We were lucky enough to get in quickly on the Minecraft: Story Mode demo this morning, which has turned out to be the longest line at PAX,with a 2+ hour wait–and that’s if you’re lucky enough to catch the line at all when it isn’t capped! You’ll have to measure your own personal Minecraft mania to judge whether it’s worth it (we had a couple of kids with us, so our visit was mandatory), but the demo is pretty great, and definitely as polished as Telltale’s previous PAX outings with The Wolf Among Us and Tales from the Borderlands.
The demo stitches together a couple scenes from the final game, involving finding a pig named Reuben and navigating a crisis at “Endercon,” and the gameplay is a nice mix of classic Telltale dialog choices (what kind of person are you? where are your loyalties?) and some light action and circumscribed exploration in a convincingly Minecraft environment. (And, but of course, there’s even some crafting.) As a bonus, if you played the demo as a male character and were like, “Hey, am I Patton Oswalt?” you were right!
This peppy little indie game made the PAX 10 two years ago (and it’s the second beneficiary of The Behemoth’s Gold Egg Project), but somehow it’s escaped us every year. This PAX, we finally logged some time piloting our lovers (two little space bunnies, in this case) and wow, is it fun. A two-person couch co-op game at heart (although you can play solo with an AI), Lovers in a Dangerous Spacetime has you and a pal sharing the controls of a slowly floating spacecraft bristling with weapons and gadgetry. You’re being attacked from all sides as you navigate large, obstacle-strewn levels, but the trick is that your bunnies are running around your small craft between all the individual control panels. So, for example, one player might be steering the ship while the other is firing one of the turrets, and you have to constantly swap around as the threats outside keep changing. The game also keeps switching things up, with six ship layouts and four campaigns–each with four randomly generated levels and a boss battle. The best news of all: it is a glorious spacetime for Xbox One owners, with the game arriving there (and on Steam, for Mac and PC) on September 9.

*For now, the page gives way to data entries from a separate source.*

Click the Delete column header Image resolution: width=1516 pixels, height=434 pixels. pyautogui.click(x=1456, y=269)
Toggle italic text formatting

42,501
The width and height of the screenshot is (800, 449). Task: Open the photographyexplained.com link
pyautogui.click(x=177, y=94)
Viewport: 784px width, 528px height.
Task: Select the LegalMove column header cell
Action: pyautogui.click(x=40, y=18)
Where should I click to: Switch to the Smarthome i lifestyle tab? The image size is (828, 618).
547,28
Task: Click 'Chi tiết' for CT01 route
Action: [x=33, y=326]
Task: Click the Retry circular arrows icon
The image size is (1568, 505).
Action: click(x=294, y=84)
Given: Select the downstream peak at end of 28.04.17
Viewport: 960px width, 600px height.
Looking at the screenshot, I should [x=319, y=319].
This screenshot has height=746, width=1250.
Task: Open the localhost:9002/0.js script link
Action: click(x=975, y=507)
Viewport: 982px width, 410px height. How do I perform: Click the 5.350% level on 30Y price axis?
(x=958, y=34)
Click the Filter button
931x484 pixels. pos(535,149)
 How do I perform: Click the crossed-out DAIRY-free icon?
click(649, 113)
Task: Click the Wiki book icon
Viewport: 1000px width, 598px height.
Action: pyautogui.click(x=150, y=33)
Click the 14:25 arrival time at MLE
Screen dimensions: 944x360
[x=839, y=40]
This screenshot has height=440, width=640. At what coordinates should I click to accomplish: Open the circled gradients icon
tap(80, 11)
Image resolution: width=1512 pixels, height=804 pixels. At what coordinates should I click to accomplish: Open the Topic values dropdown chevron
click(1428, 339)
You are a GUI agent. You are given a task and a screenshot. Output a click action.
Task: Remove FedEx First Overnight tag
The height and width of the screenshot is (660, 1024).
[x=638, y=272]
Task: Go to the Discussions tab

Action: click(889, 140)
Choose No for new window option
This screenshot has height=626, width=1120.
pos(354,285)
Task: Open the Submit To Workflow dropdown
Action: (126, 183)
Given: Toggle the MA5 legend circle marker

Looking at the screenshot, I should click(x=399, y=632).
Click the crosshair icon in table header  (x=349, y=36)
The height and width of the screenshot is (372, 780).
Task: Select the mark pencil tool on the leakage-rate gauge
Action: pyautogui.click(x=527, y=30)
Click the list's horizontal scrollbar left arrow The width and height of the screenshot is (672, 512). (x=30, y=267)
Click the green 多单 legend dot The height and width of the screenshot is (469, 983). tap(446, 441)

Trying to describe the gameplay of Mushroom 11 is difficult: you’re pushing a mass of self-replicating slime through a maze of different obstacles by erasing carefully selected parts of it to force further replication… you can see why this might be hard. But the conceit is so novel and the play is so uncannily satisfying that it’s a game like no other–definitely a must-play if you’re touring the Indie Megabooth. The original concept came from a wife-and-husband team (Julia Keren-Detar and Itay Keren) at Global Game Jam 2012, and this was their take on the jam’s Ouroboros theme. The initial idea came quickly (coded in just 10 hours), but the pair teamed up with another couple (artist Simon Kono and producer Kara Kono) and spent a year and half getting the feel, physics, and camera angle just right. The effort shows. Get it on Steam now, or watch for it next year on iOS and Android when everyone will be talking about it. It’s going to be an amazing fit for touch controls.
We’re always stoked to see Seattle artist enfu at events, and this year he’s signing copies of his book, Cute Grit, and other swag at the Penny Arcade merch booth. He’ll be back again tomorrow, Monday, from noon–2 pm. Ask him about his new pin project!